Brian McInnes lectures at UManitoba

  • March 8, 2017

Brian McInnes presents as part of “Native Studies: New Intellectual Traditions & Landscapes“—Department of Native Studies 2016-2017 Colloquium Series.

When: Wednesday, March 8, 12:30-1:30 p.m.
Where: Tier 307, University of Manitoba, Winnipeg.
Cost: FREE

Francis Pegahmagabow (1889–1952) was an Anishinaabe born in Shawanaga, Ontario. Enlisting at the onset of the First World War, he became the most decorated Canadian Indigenous soldier for bravery and the most accomplished sniper in North American military history. After the war, Pegahmagabow settled in Wasauksing, Ontario. He served his community as both chief and councillor and belonged to the Brotherhood of Canadian Indians, an early national Indigenous political organization. Francis also recorded many stories describing many parts of his life in a classic Ojibwe narrative. They reveal aspects of Francis’s Anishinaabe life and worldview. Join scholar and Indigenous language advocate Brian McInnes as he provides valuable cultural, spiritual, linguistic, and historic insights on Francis’s words and world. Presented in their original Ojibwe as well as in English translation, the stories also reveal a rich and evocative relationship to the lands and waters of Georgian Bay.

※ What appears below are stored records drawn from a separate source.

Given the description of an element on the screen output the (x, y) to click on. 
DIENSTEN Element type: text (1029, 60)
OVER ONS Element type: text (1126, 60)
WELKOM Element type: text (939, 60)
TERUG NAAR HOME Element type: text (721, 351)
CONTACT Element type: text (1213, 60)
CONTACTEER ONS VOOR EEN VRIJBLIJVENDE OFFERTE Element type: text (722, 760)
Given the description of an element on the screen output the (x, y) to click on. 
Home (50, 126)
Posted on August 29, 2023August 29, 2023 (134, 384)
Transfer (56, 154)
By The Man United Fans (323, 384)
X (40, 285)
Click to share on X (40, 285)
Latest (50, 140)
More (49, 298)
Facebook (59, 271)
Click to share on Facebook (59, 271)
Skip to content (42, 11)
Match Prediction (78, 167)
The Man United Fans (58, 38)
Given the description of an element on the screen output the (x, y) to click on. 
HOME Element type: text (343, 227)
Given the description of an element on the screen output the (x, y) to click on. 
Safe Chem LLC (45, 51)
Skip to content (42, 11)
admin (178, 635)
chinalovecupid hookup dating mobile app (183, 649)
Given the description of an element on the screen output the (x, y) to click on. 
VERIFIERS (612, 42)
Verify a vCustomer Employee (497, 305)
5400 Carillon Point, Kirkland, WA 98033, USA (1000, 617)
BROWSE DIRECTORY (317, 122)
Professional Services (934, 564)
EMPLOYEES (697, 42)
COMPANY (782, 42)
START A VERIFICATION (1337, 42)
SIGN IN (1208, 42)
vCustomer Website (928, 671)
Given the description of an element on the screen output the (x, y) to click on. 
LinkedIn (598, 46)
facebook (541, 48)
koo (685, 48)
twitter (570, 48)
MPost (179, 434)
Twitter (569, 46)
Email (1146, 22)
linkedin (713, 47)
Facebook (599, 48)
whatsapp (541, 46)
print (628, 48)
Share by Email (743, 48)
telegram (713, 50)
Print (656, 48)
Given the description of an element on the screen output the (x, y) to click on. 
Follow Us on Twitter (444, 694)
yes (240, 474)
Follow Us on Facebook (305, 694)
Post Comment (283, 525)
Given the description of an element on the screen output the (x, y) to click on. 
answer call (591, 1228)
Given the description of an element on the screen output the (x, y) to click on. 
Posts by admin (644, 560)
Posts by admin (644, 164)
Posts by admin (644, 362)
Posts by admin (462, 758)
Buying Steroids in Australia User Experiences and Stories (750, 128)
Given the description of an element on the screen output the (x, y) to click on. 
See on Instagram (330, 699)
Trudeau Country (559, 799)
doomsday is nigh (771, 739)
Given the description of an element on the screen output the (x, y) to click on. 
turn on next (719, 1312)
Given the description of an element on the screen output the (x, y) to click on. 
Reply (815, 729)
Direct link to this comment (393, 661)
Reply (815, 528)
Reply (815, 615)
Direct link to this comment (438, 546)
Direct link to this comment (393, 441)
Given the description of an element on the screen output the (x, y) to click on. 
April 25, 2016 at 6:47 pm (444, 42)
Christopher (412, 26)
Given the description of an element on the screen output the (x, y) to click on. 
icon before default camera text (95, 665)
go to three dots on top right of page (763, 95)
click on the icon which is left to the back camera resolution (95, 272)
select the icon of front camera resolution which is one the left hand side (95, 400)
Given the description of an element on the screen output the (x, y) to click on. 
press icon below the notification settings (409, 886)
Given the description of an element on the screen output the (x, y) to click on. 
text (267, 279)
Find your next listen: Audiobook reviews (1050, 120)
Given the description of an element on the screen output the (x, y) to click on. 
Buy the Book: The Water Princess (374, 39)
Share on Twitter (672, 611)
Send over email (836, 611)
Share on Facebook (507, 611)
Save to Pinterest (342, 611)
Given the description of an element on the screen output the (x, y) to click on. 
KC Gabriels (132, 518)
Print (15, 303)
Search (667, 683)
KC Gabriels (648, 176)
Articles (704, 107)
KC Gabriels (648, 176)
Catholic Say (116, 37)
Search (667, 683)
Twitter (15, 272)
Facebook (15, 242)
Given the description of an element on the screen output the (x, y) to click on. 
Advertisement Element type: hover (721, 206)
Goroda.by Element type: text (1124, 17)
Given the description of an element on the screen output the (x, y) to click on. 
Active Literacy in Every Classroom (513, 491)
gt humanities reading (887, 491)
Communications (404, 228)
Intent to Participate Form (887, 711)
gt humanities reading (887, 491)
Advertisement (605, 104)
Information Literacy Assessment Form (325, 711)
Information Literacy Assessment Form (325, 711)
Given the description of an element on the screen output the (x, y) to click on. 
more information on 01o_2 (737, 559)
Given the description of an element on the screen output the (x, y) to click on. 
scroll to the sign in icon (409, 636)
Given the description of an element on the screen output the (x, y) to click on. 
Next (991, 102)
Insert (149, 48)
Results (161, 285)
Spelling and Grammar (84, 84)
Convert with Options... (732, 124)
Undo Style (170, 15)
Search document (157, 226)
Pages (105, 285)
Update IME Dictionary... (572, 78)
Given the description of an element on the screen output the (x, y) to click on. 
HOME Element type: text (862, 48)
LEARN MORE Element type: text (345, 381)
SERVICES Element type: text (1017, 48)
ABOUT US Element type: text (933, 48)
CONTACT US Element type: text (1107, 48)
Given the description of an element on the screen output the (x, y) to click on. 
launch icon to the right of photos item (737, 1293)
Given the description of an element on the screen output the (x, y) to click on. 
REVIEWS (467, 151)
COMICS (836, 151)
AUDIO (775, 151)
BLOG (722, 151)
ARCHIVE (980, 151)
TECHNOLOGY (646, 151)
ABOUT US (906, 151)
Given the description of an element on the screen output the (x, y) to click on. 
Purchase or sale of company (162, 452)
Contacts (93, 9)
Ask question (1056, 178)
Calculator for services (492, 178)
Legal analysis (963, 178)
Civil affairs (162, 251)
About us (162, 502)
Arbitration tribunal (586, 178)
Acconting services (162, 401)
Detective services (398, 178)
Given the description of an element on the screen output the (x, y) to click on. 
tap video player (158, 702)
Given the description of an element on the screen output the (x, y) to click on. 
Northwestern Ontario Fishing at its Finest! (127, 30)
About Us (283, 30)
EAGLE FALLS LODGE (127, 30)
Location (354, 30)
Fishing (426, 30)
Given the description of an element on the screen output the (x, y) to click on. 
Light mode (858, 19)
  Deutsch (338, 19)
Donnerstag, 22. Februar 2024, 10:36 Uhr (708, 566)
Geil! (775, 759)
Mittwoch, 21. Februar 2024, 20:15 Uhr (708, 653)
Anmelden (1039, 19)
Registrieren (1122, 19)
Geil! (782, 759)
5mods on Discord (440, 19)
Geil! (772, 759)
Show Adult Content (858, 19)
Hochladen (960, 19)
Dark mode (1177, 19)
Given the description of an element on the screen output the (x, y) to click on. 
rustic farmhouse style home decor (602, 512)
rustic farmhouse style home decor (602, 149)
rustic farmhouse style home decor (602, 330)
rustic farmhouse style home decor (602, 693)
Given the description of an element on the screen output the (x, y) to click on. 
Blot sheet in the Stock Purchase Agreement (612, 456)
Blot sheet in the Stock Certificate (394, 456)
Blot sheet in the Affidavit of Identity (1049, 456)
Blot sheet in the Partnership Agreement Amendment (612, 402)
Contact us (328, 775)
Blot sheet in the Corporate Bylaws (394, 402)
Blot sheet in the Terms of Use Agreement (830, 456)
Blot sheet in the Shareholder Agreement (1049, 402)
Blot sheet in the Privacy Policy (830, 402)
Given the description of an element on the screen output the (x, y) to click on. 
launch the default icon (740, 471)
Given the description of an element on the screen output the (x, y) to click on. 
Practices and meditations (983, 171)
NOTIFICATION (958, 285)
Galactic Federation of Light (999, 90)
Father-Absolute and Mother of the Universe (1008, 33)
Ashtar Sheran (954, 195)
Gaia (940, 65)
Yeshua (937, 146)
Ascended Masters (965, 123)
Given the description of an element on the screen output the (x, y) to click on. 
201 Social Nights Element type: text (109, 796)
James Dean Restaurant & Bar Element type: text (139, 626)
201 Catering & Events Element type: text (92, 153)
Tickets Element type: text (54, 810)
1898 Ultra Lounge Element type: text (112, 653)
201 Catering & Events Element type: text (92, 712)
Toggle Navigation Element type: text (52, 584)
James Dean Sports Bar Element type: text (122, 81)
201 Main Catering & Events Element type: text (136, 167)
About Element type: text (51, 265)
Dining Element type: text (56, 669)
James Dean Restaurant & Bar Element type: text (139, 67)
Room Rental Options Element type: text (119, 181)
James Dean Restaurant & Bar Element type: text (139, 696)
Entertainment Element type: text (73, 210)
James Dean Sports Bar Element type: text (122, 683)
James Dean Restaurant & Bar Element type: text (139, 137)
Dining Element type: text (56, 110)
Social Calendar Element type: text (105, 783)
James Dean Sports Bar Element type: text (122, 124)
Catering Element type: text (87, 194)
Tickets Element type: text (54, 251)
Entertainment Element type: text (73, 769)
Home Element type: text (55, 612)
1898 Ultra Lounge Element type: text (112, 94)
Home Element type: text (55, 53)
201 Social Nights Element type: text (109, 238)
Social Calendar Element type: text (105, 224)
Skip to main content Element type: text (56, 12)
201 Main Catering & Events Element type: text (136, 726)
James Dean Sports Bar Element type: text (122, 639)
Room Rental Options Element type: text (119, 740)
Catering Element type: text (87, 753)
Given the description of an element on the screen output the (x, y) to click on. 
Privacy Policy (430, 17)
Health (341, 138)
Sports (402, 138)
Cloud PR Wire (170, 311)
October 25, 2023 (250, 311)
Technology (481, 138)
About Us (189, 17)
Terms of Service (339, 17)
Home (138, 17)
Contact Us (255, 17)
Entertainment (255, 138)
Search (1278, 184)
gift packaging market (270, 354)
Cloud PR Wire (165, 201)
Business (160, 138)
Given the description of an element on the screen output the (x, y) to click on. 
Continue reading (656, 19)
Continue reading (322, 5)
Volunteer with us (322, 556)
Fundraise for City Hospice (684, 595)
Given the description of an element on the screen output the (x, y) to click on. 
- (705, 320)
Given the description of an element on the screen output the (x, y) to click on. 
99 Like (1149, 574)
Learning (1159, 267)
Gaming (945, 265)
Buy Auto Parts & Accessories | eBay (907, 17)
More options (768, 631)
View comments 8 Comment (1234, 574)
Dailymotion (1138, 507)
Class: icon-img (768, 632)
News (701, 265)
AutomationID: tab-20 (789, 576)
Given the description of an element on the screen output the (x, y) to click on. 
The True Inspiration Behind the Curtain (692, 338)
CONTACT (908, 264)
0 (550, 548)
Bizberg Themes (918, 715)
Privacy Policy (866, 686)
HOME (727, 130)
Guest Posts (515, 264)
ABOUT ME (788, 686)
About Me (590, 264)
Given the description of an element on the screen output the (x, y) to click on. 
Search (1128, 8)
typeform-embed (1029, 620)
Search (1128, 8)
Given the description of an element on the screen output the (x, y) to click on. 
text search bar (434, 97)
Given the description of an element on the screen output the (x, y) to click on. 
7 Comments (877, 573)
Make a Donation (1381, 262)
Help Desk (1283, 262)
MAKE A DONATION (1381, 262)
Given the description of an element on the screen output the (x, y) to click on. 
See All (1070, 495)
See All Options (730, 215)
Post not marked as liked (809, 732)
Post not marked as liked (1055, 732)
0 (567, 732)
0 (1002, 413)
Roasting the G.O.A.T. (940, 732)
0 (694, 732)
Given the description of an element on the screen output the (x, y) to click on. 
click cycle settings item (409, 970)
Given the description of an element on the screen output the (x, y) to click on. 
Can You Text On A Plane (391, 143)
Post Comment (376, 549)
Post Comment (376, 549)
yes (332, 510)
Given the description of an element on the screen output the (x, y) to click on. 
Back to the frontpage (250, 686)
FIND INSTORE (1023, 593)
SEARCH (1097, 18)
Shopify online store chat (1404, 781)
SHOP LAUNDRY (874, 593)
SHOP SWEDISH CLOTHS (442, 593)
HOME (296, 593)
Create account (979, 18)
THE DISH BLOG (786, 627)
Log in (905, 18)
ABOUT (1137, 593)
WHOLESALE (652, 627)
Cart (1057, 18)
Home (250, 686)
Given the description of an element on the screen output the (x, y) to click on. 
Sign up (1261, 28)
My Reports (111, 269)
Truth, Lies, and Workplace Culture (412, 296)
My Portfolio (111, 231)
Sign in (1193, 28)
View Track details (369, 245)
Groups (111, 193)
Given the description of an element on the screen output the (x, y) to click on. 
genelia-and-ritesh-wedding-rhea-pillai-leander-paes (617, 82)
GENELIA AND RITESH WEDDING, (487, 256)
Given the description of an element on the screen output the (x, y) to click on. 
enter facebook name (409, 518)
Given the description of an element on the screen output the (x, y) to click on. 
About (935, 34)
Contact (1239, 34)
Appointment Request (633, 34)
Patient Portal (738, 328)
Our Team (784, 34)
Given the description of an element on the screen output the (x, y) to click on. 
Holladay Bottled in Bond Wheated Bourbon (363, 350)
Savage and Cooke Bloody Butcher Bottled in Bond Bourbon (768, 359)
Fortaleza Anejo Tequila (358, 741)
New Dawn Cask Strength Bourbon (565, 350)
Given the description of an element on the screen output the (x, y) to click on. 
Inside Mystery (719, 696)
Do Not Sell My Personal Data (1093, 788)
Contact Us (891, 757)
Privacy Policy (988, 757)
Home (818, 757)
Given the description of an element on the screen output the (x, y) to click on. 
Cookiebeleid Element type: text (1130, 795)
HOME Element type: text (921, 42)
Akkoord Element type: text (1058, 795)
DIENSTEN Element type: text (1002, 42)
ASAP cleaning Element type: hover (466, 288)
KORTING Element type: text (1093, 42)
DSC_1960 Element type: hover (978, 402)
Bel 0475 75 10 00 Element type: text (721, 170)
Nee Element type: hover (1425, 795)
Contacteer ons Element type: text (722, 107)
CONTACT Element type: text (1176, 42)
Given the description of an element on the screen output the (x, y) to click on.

Also come and buy a copy of the book:” https://uofmpress.ca/books/detail/sounding-thunder”: https://uofmpress.ca/books/detail/sounding-thunder.

Brian D. McInnes is a faculty member in the Department of Education at the University of Minnesota Duluth. He is an advocate for and speaker of Anishinaabemowin, the Anishinaabe language. A member of the Wasauksing First Nation, Brian is a great-grandson of Francis Pegahmagabow. Sounding Thunder is his first book.